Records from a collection
____________________

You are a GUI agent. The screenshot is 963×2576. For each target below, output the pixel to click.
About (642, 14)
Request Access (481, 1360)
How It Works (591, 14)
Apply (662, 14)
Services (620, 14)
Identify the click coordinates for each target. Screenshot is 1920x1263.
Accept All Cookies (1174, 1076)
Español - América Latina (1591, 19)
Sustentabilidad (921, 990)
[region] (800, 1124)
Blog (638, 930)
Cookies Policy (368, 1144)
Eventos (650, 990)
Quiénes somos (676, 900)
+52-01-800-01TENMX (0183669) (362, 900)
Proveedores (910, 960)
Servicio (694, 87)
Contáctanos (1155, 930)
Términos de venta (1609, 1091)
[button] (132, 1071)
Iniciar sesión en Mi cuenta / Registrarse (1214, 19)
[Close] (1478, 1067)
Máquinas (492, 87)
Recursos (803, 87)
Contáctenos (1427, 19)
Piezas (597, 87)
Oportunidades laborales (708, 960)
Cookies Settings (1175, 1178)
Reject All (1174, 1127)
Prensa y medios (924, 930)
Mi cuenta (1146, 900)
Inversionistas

____________________

> _WHAT TO WORK ON_: Each record is to be repeated exactly.

> _OUTPUT OF THE EXERCISE_:
You are a GUI agent. The screenshot is 963×2576. For each target below, output the pixel to click.
About (642, 14)
Request Access (481, 1360)
How It Works (591, 14)
Apply (662, 14)
Services (620, 14)
Identify the click coordinates for each target. Screenshot is 1920x1263.
Accept All Cookies (1174, 1076)
Español - América Latina (1591, 19)
Sustentabilidad (921, 990)
[region] (800, 1124)
Blog (638, 930)
Cookies Policy (368, 1144)
Eventos (650, 990)
Quiénes somos (676, 900)
+52-01-800-01TENMX (0183669) (362, 900)
Proveedores (910, 960)
Servicio (694, 87)
Contáctanos (1155, 930)
Términos de venta (1609, 1091)
[button] (132, 1071)
Iniciar sesión en Mi cuenta / Registrarse (1214, 19)
[Close] (1478, 1067)
Máquinas (492, 87)
Recursos (803, 87)
Contáctenos (1427, 19)
Piezas (597, 87)
Oportunidades laborales (708, 960)
Cookies Settings (1175, 1178)
Reject All (1174, 1127)
Prensa y medios (924, 930)
Mi cuenta (1146, 900)
Inversionistas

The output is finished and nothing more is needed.